------ Dataset content

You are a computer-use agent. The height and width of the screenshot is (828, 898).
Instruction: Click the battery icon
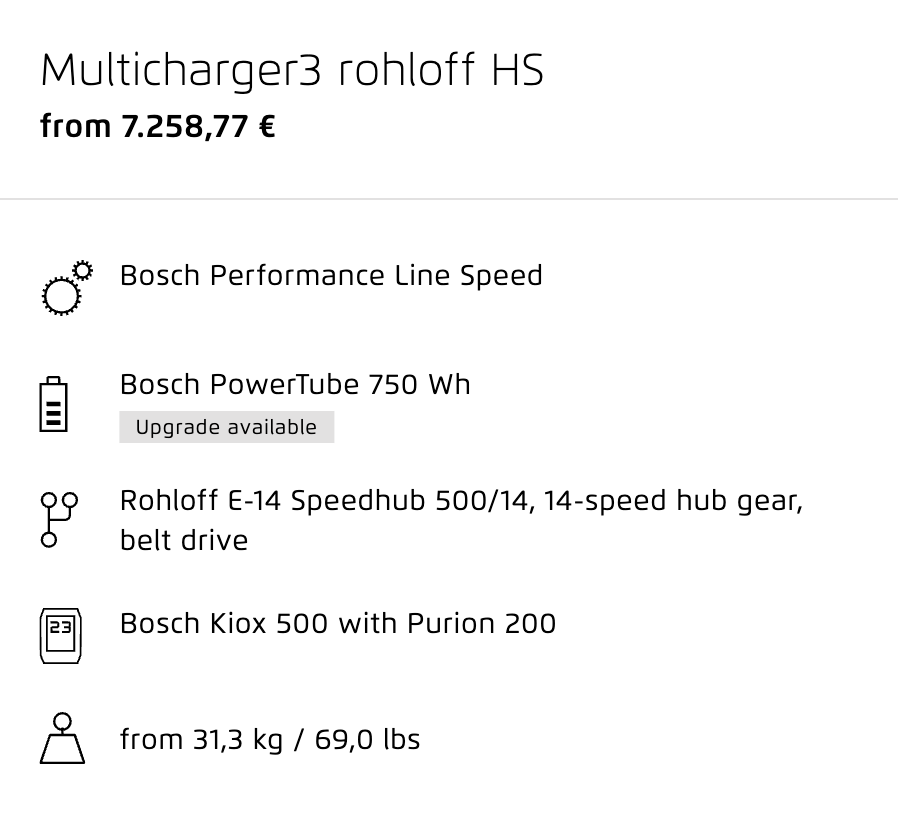(53, 404)
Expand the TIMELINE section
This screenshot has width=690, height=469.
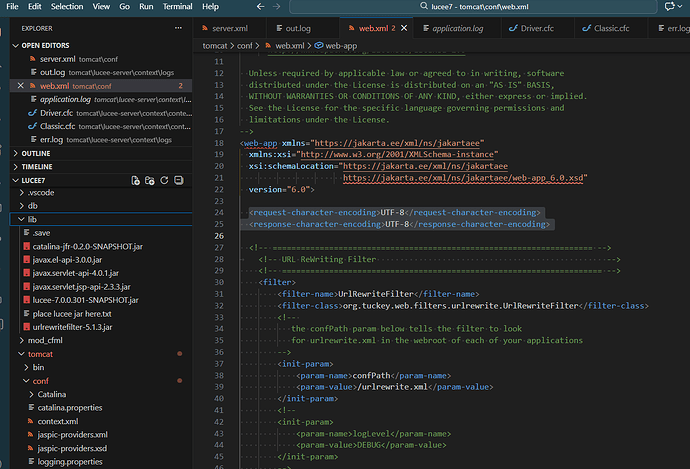(x=36, y=166)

------------

→ **Stated goal**
Repeat every line of the listing above word for word, leaving out the pictures.

→ **Complete answer**
You are a computer-use agent. The height and width of the screenshot is (828, 898).
Instruction: Click the battery icon
(53, 404)
Expand the TIMELINE section
This screenshot has width=690, height=469.
(x=36, y=166)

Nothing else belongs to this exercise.